Gran Turismo 7 is an excellent racing sim bogged down by microtransactions. Yet, instead of dialing back on that bit of the game, a recent update sees developer Polyphony Digital make progression even more grindy. Now, some players are turning to a new remote play exploit to farm millions of credits while not even playing the game.
All cars in GT7 can be bought for credits. Players can either earn credits by playing the game, or buy them outright, starting at $2.50 for 100,000 credits. Cars at the pricier end of the spectrum can cost 2,000,000 credits, which works out to roughly $20 in cash for those who want to skip the grind. But one player seems to have found a way to bypass this system, and others are following suit.
A player named Septomor over on the PSNProfiles forum (via VGC) developed a script that runs on PC to grind races for you. GT7 is a PS4 and PS5 game, but players can play it on PC using the Remote Play feature. The script runs races on particular settings to require minimal input, resulting in AFK farming for up to roughly 650,000 credits per hour.
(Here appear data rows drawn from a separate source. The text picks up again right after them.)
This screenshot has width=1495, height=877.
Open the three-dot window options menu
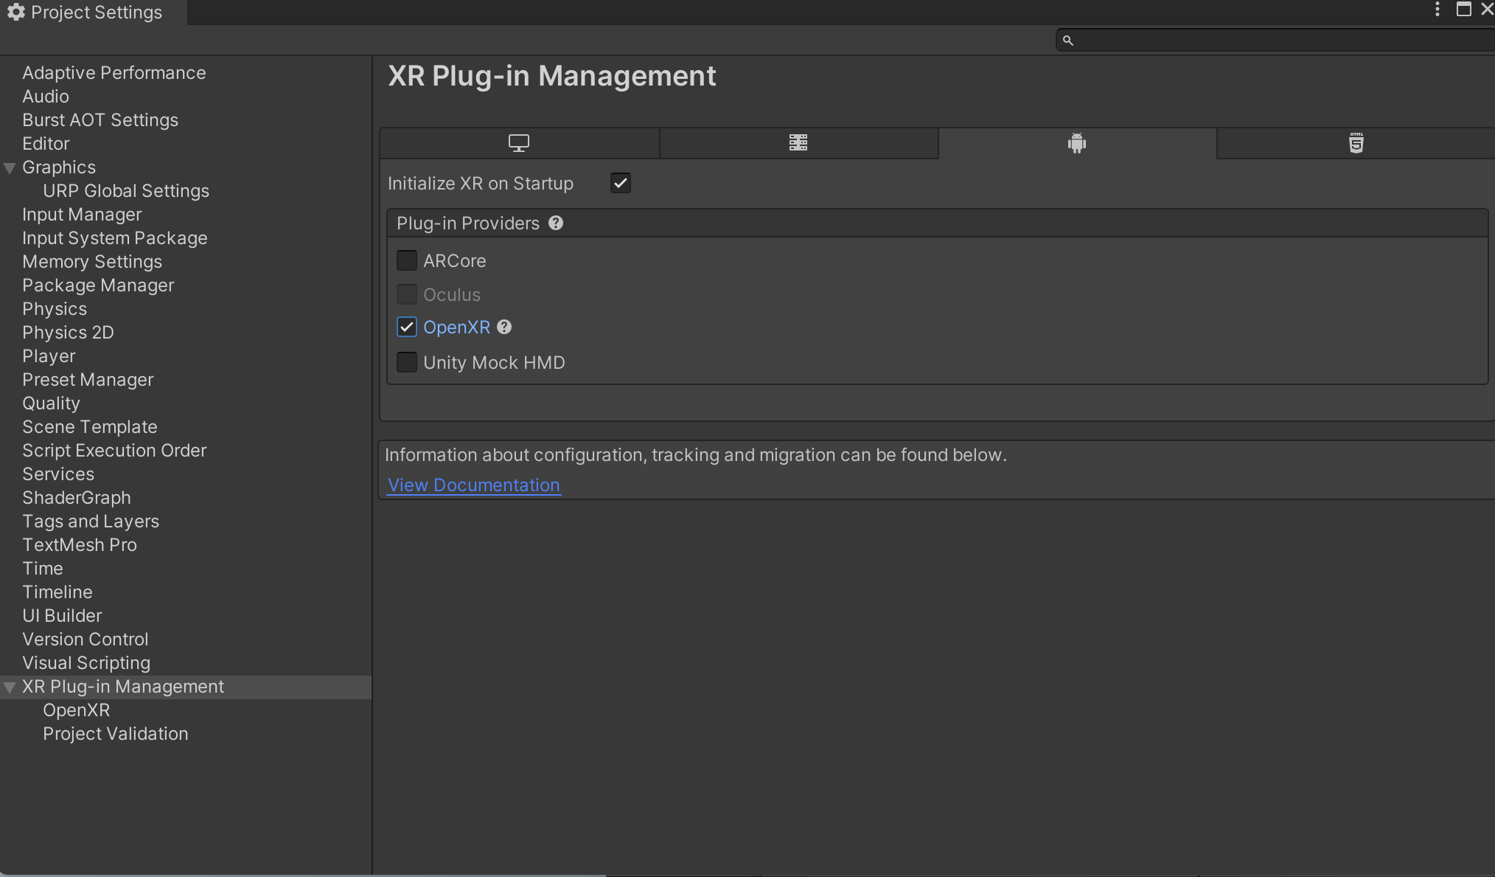(x=1437, y=10)
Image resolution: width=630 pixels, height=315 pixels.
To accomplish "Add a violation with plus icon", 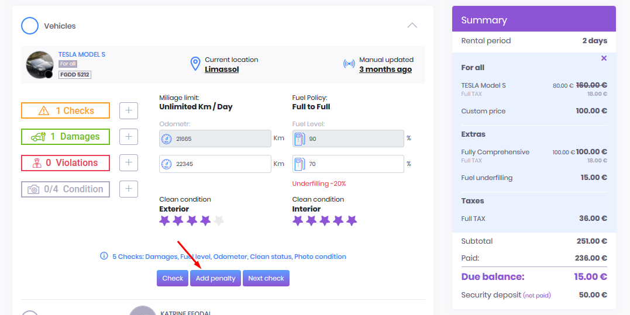I will [x=129, y=163].
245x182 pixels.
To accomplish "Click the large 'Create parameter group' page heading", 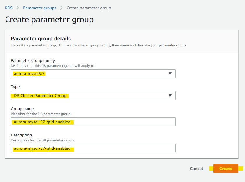I will click(49, 20).
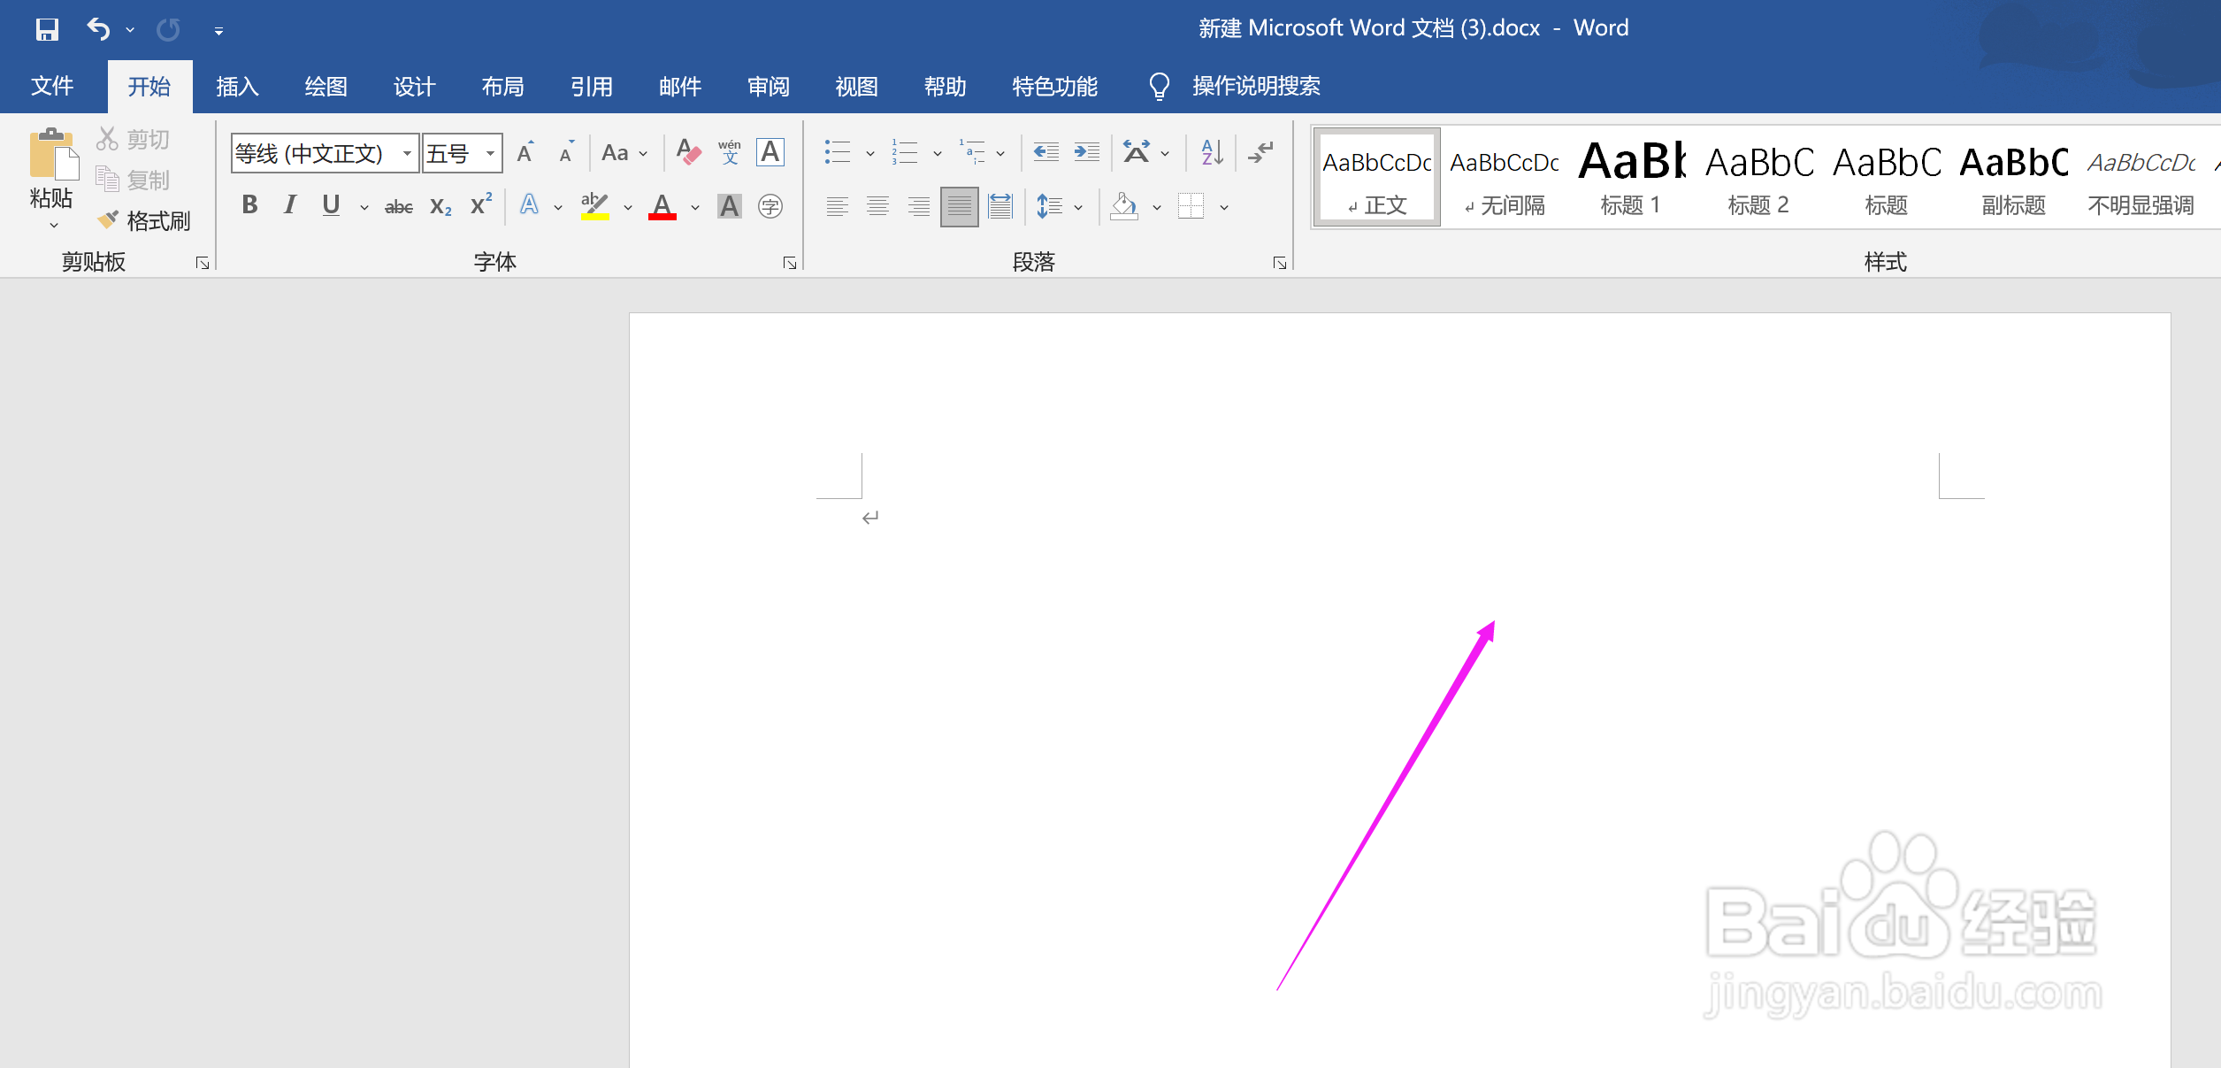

That’s about 15 million credits per day, or $150 worth of GT7 microtransactions, more than double the price of the game alone on PS4.
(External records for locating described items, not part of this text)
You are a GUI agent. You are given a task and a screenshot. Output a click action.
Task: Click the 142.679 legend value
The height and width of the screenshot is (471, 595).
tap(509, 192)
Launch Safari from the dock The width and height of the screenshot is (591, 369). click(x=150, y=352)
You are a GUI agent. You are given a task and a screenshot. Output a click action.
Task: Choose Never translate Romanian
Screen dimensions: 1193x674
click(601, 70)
“Used it all night, it farmed a little over 5 mil in 10 hours. Had zero problems except the thoughts ‘What if my PC goes to sleep’,” wrote one player on the forum. “How ironic is this that the only method to get one of the high-end cars is to let an automatic script drive a sci-fi car around a fictional track? So much for The Real Driving Simulator.”
A GT7 player who goes by iLLmatic posted a how-to video on YouTube showing the exploit in action. Players have reported some issues, like setting up the script window overlay correctly, or getting past a menu, but when it gets going other players report the program appears to work as intended (Kotaku hasn’t yet tested it for ourselves).
The microtransaction grind isn’t the only point of controversy when it comes to GT7. Most of the game also requires an internet connection to play, even in single-player, supposedly to help cut down on cheating. When the game went down for maintenance earlier this week for over 24 hours, players were effectively locked out of their car collections, even if they paid real money for them. GT7 now has the lowest Metacritic user score of any first-party PlayStation game.
“I want to make GT7 a game in which you can enjoy a variety of cars lots of different ways, and if possible would like to try to avoid a situation where a player must mechanically keep replaying certain events over and over again,” director and series creator Kazunori Yamauchi wrote in a blog post earlier this week. Some players certainly have found a way to avoid that, though probably not the way Yamauchi intended.